**PAGE**
════════

Don't give up training! I started to several times, but I kept going! Now I get compliments on how well behaved he is! He will still bite if conditions are just right, but he is so much better! 

Hubby's brother and his wife spent a week with us. They are leaving today. He and Angel did not get along! No one got bit, thank god! Angel finally starting to get used him today!! But, I was able to control him with the commands he learned. He told me, even though he didn't like Angel, he was well behaved! It made me feel good! So my training has and is paying off! In spite of hubby not participating!


----------



## Evelyn (Oct 14, 2012)

You have been given some good advice, I have non to offer, I just pray your oh, will come around as Winston gets older. I don't know why some people are like that. A lot of people think you get a puppy and a little fairy comes along and trains them.  By the way , what is an oh?


----------



## Winstonsmum (Jul 2, 2013)

Evelyn said:


> You have been given some good advice, I have non to offer, I just pray your oh, will come around as Winston gets older. I don't know why some people are like that. A lot of people think you get a puppy and a little fairy comes along and trains them.  By the way , what is an oh?


I know, I'm sure he wasnt expecting the work that it has been, but then at the same time Winston is so much fun and brings us smiles constantly! I wouldnt trade him for the world, and I know when he's grown up I'll really miss his puppy time. 

OH is other half


----------



## Evelyn (Oct 14, 2012)

Winstonsmum said:


> I know, I'm sure he wasnt expecting the work that it has been, but then at the same time Winston is so much fun and brings us smiles constantly! I wouldnt trade him for the world, and I know when he's grown up I'll really miss his puppy time.

════════

**REQUIREMENT**
Copy out the entire puppy training thread word for word. The listing is separate material, unconnected to the puppy training thread.

**RAW DATA**
════════

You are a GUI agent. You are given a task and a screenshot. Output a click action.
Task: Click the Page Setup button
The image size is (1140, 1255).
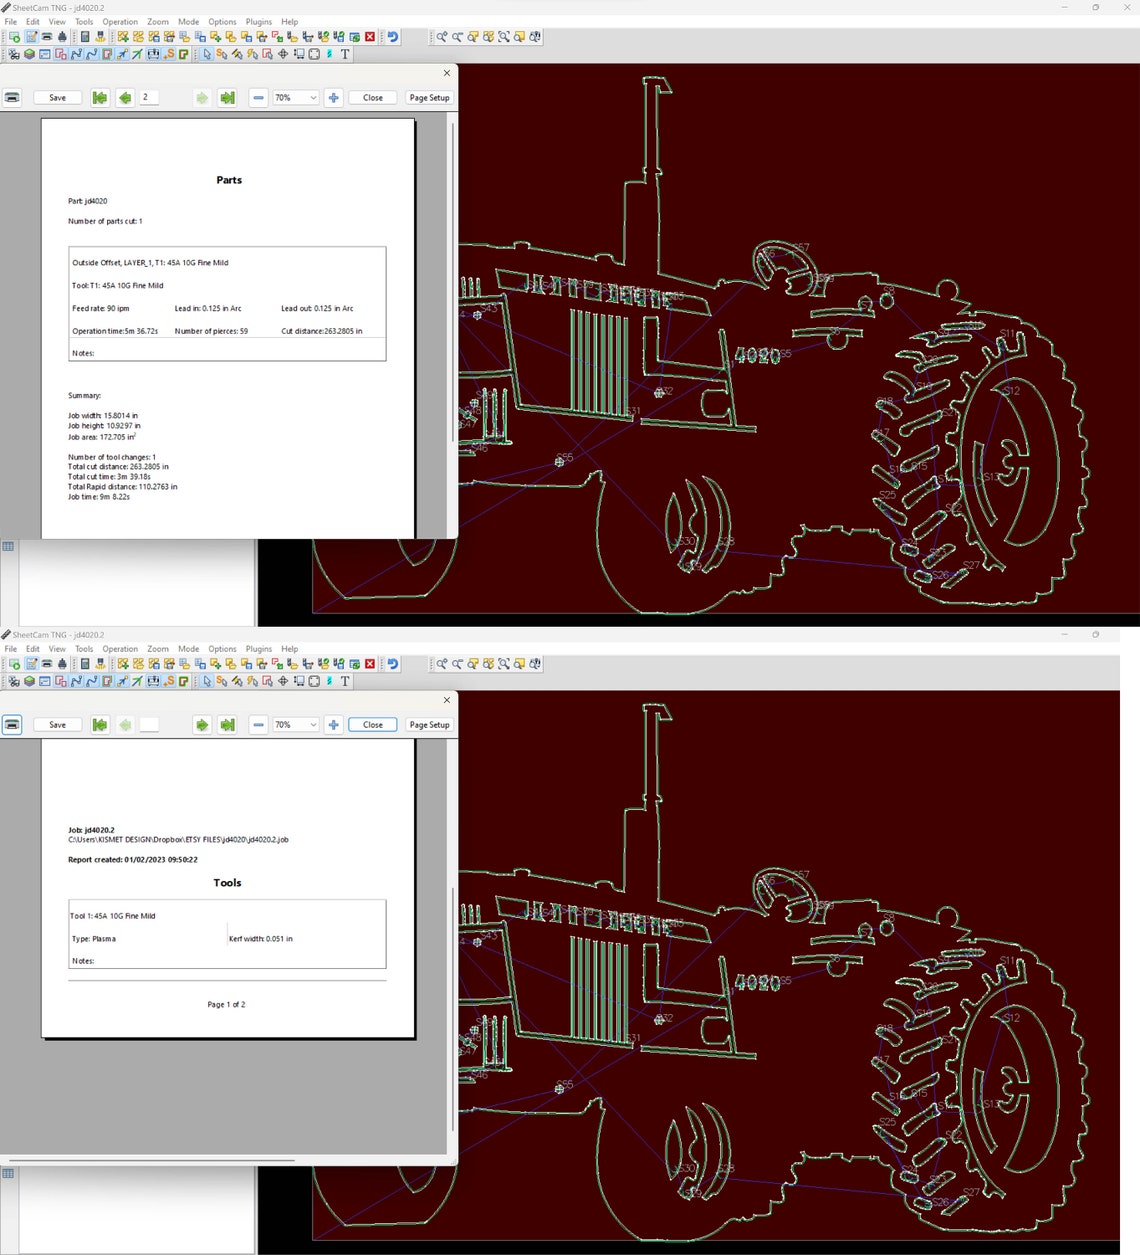click(429, 97)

════════

**EXERCISE RESPONSE**
Don't give up training! I started to several times, but I kept going! Now I get compliments on how well behaved he is! He will still bite if conditions are just right, but he is so much better! 

Hubby's brother and his wife spent a week with us. They are leaving today. He and Angel did not get along! No one got bit, thank god! Angel finally starting to get used him today!! But, I was able to control him with the commands he learned. He told me, even though he didn't like Angel, he was well behaved! It made me feel good! So my training has and is paying off! In spite of hubby not participating!


----------



## Evelyn (Oct 14, 2012)

You have been given some good advice, I have non to offer, I just pray your oh, will come around as Winston gets older. I don't know why some people are like that. A lot of people think you get a puppy and a little fairy comes along and trains them.  By the way , what is an oh?


----------



## Winstonsmum (Jul 2, 2013)

Evelyn said:


> You have been given some good advice, I have non to offer, I just pray your oh, will come around as Winston gets older. I don't know why some people are like that. A lot of people think you get a puppy and a little fairy comes along and trains them.  By the way , what is an oh?


I know, I'm sure he wasnt expecting the work that it has been, but then at the same time Winston is so much fun and brings us smiles constantly! I wouldnt trade him for the world, and I know when he's grown up I'll really miss his puppy time. 

OH is other half


----------



## Evelyn (Oct 14, 2012)

Winstonsmum said:


> I know, I'm sure he wasnt expecting the work that it has been, but then at the same time Winston is so much fun and brings us smiles constantly! I wouldnt trade him for the world, and I know when he's grown up I'll really miss his puppy time.